All the president’s men
In 2016 the Finance Police met with Unidad de Delincuencia Econòmica y Financiera of the Policìa Nacional for an exchange of information. The Spanish had already commenced investigations on Enrique Pina Campuzano, thanks to an informant inside Granada’s sponsor agency. In comparing the respective reports, the investigators were able to trace the endless company map of Giampaolo Pozzo’s “actual, official, simply-managed” participation. Dwelling in particular on the role of two key players in this story, Jordi Trilles Pardo and Raffele Riva. Pardo was the administrator of Grup Serton, to whom the income from Granada flowed. Riva, a lawyer from Lugano, was Watford’s President of Operations and CEO until 2016. Then he was engulfed by a bonds scandal.
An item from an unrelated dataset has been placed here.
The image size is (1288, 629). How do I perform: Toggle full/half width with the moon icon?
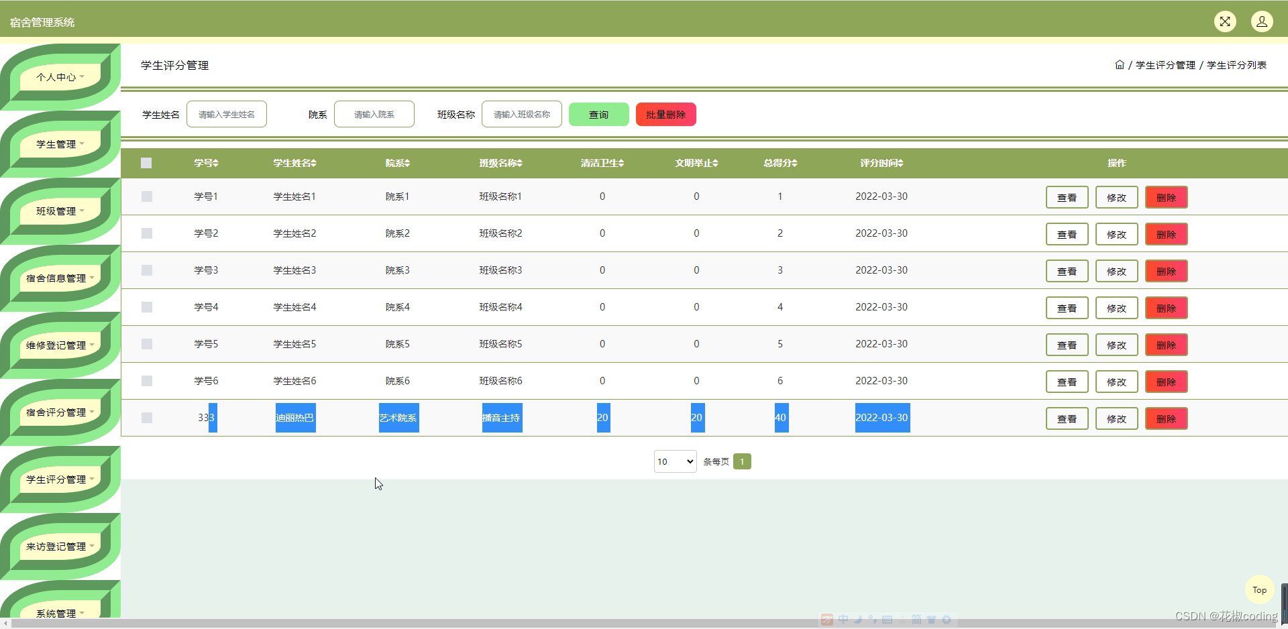(x=858, y=620)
Scotland Yard is investigating a couple of HSBC bank guarantees which were produced during the Club’s acquisition and which turned out to be suspect. Riva was for Watford what Enrique Pina was for Granada. Now Pina is talking.
“Pozzo gave me the money”
In order to get out of jail, the former president dumped Gino Pozzo. During an interrogation on Monday, 19th February, the magistrate De La Mata questioned him about the Luxemburg investment fund Fifteen Securitization, the last 90-95% of the exchange between Granada, Udine and Watford. To distance himself from any responsibility, Pina declared “We never took action to identify who was behind the Fund. I trusted Gino, who was the owner. I think he was carrying out the negotiations.” His course of action is to present himself as what he was: not a real president, but a simple executor of orders that came from London. Where Pozzo is now resident.